§ Seçilmiş metin:
=====

12 Şubat 2019

Komşunun dili

Yabancı birinden duyduğumuz Türkçe bir “Nasılsın?” cümlesinin bile o insanla nasıl bir bağ oluşturduğunu ve bizi nasıl mutlu ettiğini çok iyi biliriz

Öylesine kötülüklerle çepeçevre sarılmış, kötülüklere gark olmuşuz ki, bazen küçük bir haber insanın içine sıcacık akıp yüreğini ısıtmaya yetiyor. Geçenlerde T24’te okuduğum bir haber tam da bu etkiyi yaptı bende. “Hayır” dedim kendi kendime, “her şeye rağmen yeryüzünde iyi olan bir şeyler var ve onlar da yaşamaya devam ediyor.” Demek dünya sadece savaş tacirlerinden, satıcılardan, tecavüzcülerden, eline silah alıp ortalığa rastgele ateş açan katillerden, tecavüzcü avukatlarının pişkin sırıtışlarından ibaret değil. Okyanusta damla da olsa, iyilik bir yerlerde yaşamaya devam ediyor. İyi haberler duyulup yayıldıkça da, kötülük denizlerinde her şeye rağmen çoğalıyor ve kendine bir yer bulabiliyor.

=====

§ Kayıt listesi:
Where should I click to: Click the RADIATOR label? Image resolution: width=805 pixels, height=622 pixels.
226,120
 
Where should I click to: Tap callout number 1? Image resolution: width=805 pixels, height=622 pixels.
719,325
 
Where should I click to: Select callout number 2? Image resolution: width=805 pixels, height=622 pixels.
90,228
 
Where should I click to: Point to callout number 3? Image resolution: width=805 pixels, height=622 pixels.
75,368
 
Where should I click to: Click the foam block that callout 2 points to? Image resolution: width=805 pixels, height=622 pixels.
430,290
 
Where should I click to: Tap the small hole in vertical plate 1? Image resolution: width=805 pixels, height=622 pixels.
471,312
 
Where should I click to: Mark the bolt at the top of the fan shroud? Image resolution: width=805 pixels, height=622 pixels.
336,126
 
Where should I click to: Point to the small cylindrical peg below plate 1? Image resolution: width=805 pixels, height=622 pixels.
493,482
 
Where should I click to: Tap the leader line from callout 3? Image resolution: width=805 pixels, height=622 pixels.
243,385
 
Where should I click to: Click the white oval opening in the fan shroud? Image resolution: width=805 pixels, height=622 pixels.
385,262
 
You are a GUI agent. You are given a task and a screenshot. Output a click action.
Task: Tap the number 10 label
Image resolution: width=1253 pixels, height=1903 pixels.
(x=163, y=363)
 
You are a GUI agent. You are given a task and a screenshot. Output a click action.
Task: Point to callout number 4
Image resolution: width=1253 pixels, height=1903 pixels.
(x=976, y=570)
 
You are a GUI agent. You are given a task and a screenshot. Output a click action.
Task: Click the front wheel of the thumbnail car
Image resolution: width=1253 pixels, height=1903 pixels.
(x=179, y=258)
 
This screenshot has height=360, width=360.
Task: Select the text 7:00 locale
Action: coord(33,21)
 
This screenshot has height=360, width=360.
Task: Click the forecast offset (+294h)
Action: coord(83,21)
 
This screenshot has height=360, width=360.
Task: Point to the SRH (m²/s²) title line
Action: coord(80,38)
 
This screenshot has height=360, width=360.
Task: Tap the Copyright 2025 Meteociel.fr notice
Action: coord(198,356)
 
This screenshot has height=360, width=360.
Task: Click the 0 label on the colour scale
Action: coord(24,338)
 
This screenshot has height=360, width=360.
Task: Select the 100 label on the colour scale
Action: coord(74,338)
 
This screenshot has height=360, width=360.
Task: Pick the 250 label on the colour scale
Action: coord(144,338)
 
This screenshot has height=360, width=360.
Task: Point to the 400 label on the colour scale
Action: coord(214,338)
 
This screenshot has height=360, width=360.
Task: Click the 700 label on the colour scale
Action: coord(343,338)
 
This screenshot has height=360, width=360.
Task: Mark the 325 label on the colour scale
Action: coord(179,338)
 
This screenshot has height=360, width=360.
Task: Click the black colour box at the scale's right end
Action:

=====

§ Sorunlar ve görevler:
A: Komşunun dili yazısında "12 Şubat 2019" sözlerinden "bir yer bulabiliyor." sözlerine kadar uzanan bölümü, "iyilik" yerine "dostluk" kullanarak yeniden yazınız.
B: Komşunun dili yazısına göre yazar, kendisini etkileyen haberi nerede okumuştur?
C: Komşunun dili yazısını, bittiği yerden devam ettiriniz.

§ Görev çıktıları:
A:
12 Şubat 2019

Komşunun dili

Yabancı birinden duyduğumuz Türkçe bir “Nasılsın?” cümlesinin bile o insanla nasıl bir bağ oluşturduğunu ve bizi nasıl mutlu ettiğini çok iyi biliriz

Öylesine kötülüklerle çepeçevre sarılmış, kötülüklere gark olmuşuz ki, bazen küçük bir haber insanın içine sıcacık akıp yüreğini ısıtmaya yetiyor. Geçenlerde T24’te okuduğum bir haber tam da bu etkiyi yaptı bende. “Hayır” dedim kendi kendime, “her şeye rağmen yeryüzünde iyi olan bir şeyler var ve onlar da yaşamaya devam ediyor.” Demek dünya sadece savaş tacirlerinden, satıcılardan, tecavüzcülerden, eline silah alıp ortalığa rastgele ateş açan katillerden, tecavüzcü avukatlarının pişkin sırıtışlarından ibaret değil. Okyanusta damla da olsa, dostluk bir yerlerde yaşamaya devam ediyor. İyi haberler duyulup yayıldıkça da, kötülük denizlerinde her şeye rağmen çoğalıyor ve kendine bir yer bulabiliyor.

B: T24'te.

C:
Haber şöyleydi:  ABD’nin Boston şehrinde işitme engelli olarak doğan ve şu anda iki yaşında olan Samantha Savitz’in yaşadığı sokakta oturan yaşları 19 ile 60 arasında değişen 20 komşusu Amerikan işaret dilini öğrenmek için kursa yazılıp bu dili öğrenmişler. Minik Samantha kendisini yalnız hissetmesin diye yapmışlar bunu. Böylece Samantha’nın oturduğu sokakta en çok konuşulan ikinci dil Amerikan işaret dili olmuş. Ne güzel bir haber değil mi? İşaret dili ya da başka bir dil fark etmiyor, dil temel iletişim aracı, insan kendini dille ifade eder, dille düşünür, dille sanat yapar, diliyle var olur. Diliyle kendisini yalnız hissetmekten kurtulur.  Minik Samantha bu dünyaya bir eksik gelmiş olsa da aslında ne kadar şanslı bir çocuk.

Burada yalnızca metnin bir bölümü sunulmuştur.